A l'affiche du Conseil municipal d'aujourd'hui : "L'arroseur arrosé", pièce humoristique dans laquelle Judas Codognès se fait trahir par le numéro 3 de sa
liste qui accepte une vice présidence de l'agglomération offerte par Jean-Paul Alduy. A moins que la prétendue trahison ne soit que l'anticipation d'une ouverture plus large dont profiterait Jean
Codognès lui-même... A suivre !
Beaucoup moins drôle, l'examen du compte administratif qui prouve le manque de sérieux en finances publiques de l'équipe Alduy. Ce document vient donner la réalité des dépenses et recettes
de la collectivité.
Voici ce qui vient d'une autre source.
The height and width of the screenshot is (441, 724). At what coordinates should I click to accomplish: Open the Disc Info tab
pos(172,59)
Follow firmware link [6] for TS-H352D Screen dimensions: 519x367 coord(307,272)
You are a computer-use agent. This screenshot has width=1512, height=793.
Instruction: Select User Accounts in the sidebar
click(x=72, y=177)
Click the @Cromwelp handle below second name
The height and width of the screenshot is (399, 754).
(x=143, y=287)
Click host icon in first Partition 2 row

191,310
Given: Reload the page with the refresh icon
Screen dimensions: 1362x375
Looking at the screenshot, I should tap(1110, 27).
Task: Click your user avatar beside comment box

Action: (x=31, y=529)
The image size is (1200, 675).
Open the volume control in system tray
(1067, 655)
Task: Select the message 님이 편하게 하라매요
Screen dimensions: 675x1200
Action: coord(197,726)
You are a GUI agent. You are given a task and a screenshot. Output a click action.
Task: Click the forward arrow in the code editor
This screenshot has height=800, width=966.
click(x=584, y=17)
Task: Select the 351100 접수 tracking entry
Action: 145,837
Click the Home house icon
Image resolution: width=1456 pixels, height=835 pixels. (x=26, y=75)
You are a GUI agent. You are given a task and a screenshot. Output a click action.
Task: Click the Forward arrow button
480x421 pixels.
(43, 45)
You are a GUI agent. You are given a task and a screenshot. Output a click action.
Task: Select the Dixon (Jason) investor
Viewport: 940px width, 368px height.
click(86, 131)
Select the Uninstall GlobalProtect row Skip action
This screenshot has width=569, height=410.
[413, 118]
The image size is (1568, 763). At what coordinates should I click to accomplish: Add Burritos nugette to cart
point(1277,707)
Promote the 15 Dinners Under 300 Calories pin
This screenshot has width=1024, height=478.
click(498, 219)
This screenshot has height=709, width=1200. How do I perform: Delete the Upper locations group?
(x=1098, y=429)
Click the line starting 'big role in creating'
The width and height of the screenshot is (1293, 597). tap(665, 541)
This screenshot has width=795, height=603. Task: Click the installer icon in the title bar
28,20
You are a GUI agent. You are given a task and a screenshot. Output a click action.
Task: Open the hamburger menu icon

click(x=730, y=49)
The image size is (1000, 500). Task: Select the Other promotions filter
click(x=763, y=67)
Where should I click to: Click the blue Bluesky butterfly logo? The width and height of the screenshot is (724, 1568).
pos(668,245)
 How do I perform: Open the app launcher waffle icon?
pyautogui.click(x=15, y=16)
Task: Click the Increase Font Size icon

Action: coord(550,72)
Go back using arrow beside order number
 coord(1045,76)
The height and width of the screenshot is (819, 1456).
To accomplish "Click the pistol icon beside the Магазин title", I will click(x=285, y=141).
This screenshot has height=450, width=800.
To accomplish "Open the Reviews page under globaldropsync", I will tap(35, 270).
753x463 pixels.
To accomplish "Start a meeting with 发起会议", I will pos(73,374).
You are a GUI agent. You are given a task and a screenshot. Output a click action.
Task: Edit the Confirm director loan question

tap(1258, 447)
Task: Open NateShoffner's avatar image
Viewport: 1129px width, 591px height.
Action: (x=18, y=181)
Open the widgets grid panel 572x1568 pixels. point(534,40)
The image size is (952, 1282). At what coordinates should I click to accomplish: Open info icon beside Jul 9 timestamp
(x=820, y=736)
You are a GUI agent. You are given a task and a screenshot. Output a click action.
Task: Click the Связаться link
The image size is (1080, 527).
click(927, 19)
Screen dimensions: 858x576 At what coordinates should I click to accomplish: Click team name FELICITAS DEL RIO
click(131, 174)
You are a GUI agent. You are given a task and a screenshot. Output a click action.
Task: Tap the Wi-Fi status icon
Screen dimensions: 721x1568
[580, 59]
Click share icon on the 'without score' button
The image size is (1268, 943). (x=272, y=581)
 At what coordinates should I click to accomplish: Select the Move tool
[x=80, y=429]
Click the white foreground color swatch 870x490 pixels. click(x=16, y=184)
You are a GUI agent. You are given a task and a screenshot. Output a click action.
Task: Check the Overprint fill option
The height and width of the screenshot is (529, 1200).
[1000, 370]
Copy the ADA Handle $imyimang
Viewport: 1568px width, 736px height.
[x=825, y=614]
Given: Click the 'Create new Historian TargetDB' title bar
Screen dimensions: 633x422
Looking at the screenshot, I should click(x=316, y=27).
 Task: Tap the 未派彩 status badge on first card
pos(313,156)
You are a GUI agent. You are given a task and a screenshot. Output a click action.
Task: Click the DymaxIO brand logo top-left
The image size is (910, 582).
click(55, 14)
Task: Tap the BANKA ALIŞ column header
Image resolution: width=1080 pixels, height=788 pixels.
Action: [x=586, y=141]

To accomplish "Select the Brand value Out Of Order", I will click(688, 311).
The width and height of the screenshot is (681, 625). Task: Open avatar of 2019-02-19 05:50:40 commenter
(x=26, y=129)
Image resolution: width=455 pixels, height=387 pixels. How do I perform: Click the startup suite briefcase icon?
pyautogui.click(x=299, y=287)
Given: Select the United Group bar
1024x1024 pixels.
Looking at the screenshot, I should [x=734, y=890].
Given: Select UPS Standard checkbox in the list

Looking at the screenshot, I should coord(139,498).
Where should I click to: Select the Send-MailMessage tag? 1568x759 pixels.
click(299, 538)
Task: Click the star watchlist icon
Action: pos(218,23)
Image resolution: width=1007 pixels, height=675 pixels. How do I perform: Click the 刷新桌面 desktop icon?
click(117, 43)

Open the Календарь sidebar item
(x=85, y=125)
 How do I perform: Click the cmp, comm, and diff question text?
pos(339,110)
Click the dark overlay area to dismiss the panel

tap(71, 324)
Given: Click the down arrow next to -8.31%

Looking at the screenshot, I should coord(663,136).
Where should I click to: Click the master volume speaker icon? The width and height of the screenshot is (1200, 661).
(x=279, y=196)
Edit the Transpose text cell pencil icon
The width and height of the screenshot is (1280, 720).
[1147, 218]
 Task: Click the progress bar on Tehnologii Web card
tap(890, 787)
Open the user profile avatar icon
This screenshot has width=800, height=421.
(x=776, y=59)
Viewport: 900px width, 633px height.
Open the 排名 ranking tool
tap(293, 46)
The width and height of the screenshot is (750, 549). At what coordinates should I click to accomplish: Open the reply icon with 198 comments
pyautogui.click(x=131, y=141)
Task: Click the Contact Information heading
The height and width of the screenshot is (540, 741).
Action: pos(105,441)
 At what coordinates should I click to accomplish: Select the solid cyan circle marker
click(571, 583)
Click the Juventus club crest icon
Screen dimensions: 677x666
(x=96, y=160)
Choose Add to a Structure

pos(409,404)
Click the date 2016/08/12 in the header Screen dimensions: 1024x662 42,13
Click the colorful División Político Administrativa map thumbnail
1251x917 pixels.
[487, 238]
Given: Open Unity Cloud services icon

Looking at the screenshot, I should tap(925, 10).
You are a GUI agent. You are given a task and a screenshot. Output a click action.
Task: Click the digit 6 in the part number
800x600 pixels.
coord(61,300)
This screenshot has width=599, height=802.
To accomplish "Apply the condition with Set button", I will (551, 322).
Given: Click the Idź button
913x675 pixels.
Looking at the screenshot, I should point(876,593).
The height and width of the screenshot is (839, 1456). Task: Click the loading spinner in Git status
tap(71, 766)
Or, à Perpignan, on constate un manque criant de réalisations dans la réalité des investissements, entre un budget ambitieux (ce qu'on annonce) et un compte administratif
affligeant (ce qu'on a fait ou pas).
Un chiffre à retenir de ce compte administratif : l'endettement par perpignanais est de 2213 euros quand il est de 1078 euros en moyenne dans les autres villes françaises de la même strate.
Finalement Jean-Paul Alduy gère la ville comme un "rentier", c'est à dire sur le produit d'un travail passé, et non comme un "bon père de famille", attitude nécessaire pour une
gestion saine d'une collectivité publique.